For a campus with an indigenous population of about 0.6 percent, or about 13 students, it is unsurprising that smudging has not been a widely discussed topic around campus. Although it may not be a concern for most Colorado College students, it is an important practice for some of the members of our community. For this reason, on Aug. 8 CC proposed a policy, now pending approval, to protect smudging and pipe ceremonies.
“Smudging is nuanced, it depends on which national or tribal affiliation someone belongs to,” said Dr. Dwanna Robertson, a member of the Muscogee Nation and an Assistant Professor in the Race, Ethnicity, and Migration Studies department. “But in general, it is the use of particular elements like tobacco, cedar, sage, sweet grass. You light it and that smoke comes out and is used for different practices.”

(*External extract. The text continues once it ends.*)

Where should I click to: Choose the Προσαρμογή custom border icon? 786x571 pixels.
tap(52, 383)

A common misconception about smudging is that it resembles a bonfire. There were members of the committee who drafted policy who had to be told that this is not the case. According to Robertson, it is a perfectly safe practice with just a little bit of smoke that poses no fire hazard.

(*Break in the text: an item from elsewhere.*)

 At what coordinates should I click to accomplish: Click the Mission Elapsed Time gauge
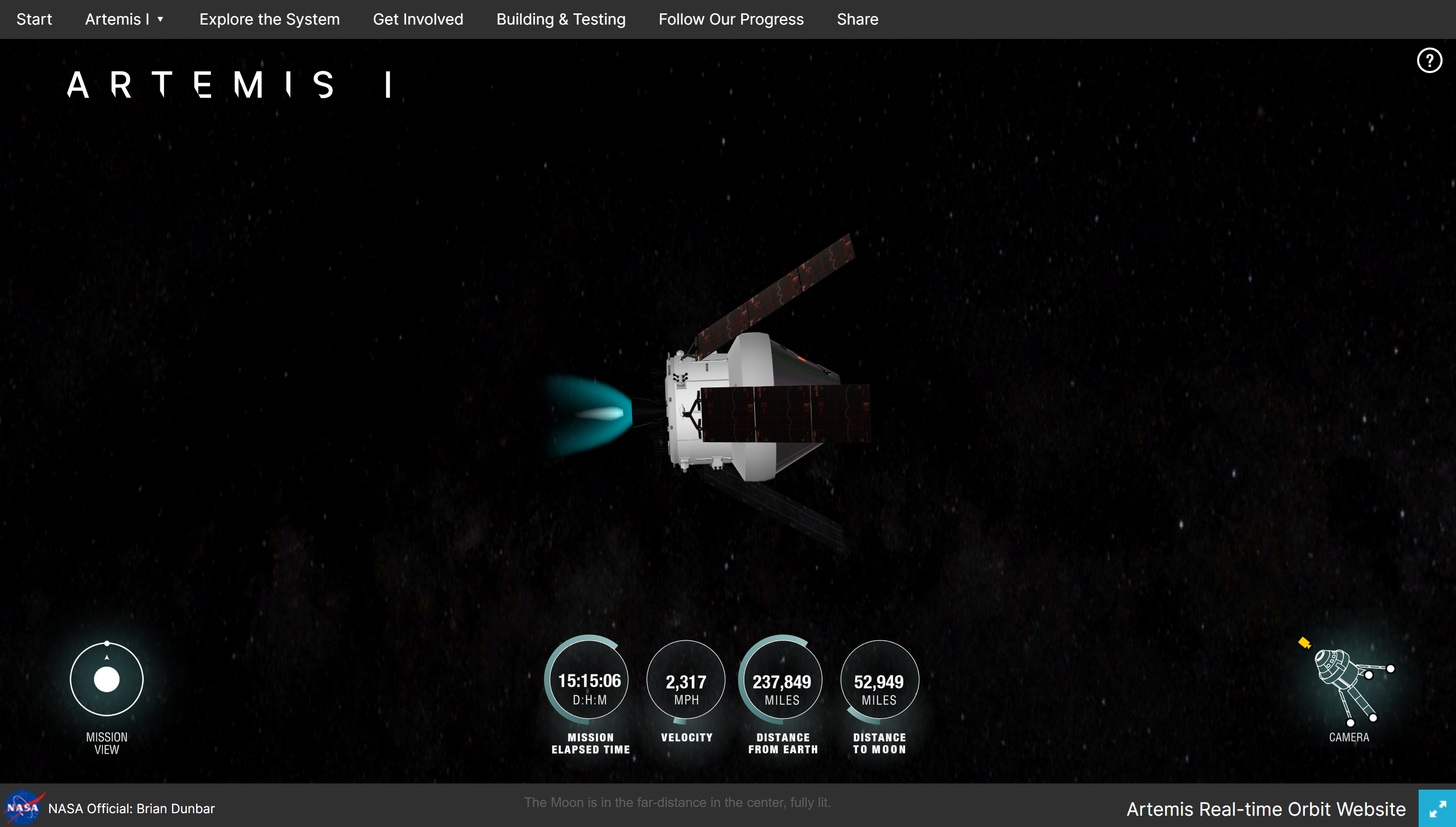[589, 680]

The policy states that its purpose is to “protect, promote, and facilitate indigenous/Native American students, faculty, staff, and visitors practicing indigenous/Native American religious traditions and ceremonies, including smudging and pipe ceremonies, and to do so in harmony with established college smoke and fire policies.” When asked why this policy would be put in place now when the American Indian Religious Freedom Act has been law since 1978, Dr. Robertson said that this policy was a direct response to the new tobacco usage policy put in place last year. “It has been important for us to delineate from ceremonial smoke and tobacco use in general.” This means indigenous students are allowed to use tobacco if they are doing it in accordance with their religious practices.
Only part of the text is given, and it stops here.